Es gibt viele Menschen, die den digitalen Wandel mit großer Skepsis sehen. Sie befürchten eine totale Überwachung. Doch derartige Befürchtungen sind nicht begründet. Ein wesentlicher Grund für das langsame Voranschreiten der Digitalisierung besteht darin, weil gleich von Beginn an auf den Datenschutz geachtet wird. In einigen anderen Staaten spielt der Datenschutz nicht eine solch große Rolle wie in Deutschland. Deshalb gab es vielerorts schnellere Fortschritte.
Ohne erfolgreiche Digitalisierungsmaßnahmen sind deutsche Unternehmen jedoch bald abgehängt. Um dauerhaft im Bereich der globalen Wirtschaft eine Rolle spielen zu können, müssen Unternehmen unbedingt möglichst viele Vorgänge digitalisieren. Das gilt nicht nur für große Industriekonzerne, sondern auch für KMU sowie für jeden Handwerksbetrieb. Damit auch schon der Nachwuchs die Vorteile und Gefahren der Digitalisierung kennenlernt, ist auch ein digitaler Wandel im Schulunterricht eine wichtige Angelegenheit.

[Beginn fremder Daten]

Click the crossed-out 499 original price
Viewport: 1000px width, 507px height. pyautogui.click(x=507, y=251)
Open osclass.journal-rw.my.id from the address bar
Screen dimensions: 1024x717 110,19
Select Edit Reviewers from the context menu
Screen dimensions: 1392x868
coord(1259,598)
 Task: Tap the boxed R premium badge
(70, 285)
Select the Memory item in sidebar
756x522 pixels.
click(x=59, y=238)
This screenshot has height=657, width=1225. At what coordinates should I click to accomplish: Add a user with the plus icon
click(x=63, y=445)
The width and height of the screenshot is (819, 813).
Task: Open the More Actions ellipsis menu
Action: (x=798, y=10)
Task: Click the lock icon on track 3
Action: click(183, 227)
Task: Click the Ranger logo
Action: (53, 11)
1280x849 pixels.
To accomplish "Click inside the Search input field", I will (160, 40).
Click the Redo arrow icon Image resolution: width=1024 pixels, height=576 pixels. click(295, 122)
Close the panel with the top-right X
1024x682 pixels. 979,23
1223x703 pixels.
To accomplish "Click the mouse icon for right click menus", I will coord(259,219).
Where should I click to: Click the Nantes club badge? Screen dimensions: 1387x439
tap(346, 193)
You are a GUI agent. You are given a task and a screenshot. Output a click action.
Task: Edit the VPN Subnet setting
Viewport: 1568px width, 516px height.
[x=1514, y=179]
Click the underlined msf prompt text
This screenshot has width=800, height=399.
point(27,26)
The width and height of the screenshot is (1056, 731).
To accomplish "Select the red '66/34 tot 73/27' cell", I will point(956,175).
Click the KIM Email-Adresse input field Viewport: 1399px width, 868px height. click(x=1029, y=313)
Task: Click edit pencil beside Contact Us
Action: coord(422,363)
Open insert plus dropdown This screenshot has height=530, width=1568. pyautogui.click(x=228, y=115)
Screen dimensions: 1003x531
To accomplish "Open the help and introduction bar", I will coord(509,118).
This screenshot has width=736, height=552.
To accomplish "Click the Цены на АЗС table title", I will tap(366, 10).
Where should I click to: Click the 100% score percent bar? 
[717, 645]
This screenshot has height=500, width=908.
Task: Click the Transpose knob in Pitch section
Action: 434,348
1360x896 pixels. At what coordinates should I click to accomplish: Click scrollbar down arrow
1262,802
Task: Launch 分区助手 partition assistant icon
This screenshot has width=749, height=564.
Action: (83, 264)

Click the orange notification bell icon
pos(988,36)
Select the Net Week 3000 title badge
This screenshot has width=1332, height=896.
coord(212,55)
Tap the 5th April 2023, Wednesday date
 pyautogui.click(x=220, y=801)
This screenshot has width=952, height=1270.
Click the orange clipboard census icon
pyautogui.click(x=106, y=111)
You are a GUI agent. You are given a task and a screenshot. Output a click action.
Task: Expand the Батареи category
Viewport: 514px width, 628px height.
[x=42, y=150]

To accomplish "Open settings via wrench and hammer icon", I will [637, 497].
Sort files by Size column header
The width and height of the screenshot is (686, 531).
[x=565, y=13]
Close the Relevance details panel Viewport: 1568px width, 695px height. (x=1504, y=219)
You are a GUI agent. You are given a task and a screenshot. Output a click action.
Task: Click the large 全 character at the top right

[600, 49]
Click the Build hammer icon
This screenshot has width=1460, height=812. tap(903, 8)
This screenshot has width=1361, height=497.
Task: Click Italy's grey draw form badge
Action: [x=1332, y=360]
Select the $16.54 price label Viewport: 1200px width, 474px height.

Durch die Digitalisierung lassen sich sowohl bei der Planung als auch bei der Herstellung von Produkten aller Art hohe Kosten sparen. Für Unternehmen bietet der digitale Wandel ein sehr gutes wirtschaftliches Potenzial. Einsparungen können in folgenden Bereichen auftreten:
- Energie
- Kraftstoff
- Personal
Fazit
Die Digitalisierung ist in Deutschland noch lange nicht auf dem gleichen Niveau wie in den meisten anderen Staaten. Der wichtigste Grund für diesen Rückstand liegt in der fehlenden Infrastruktur. Durch das Onlinezugangsgesetz sollte diese jedoch bald deutlich leistungsfähiger sein.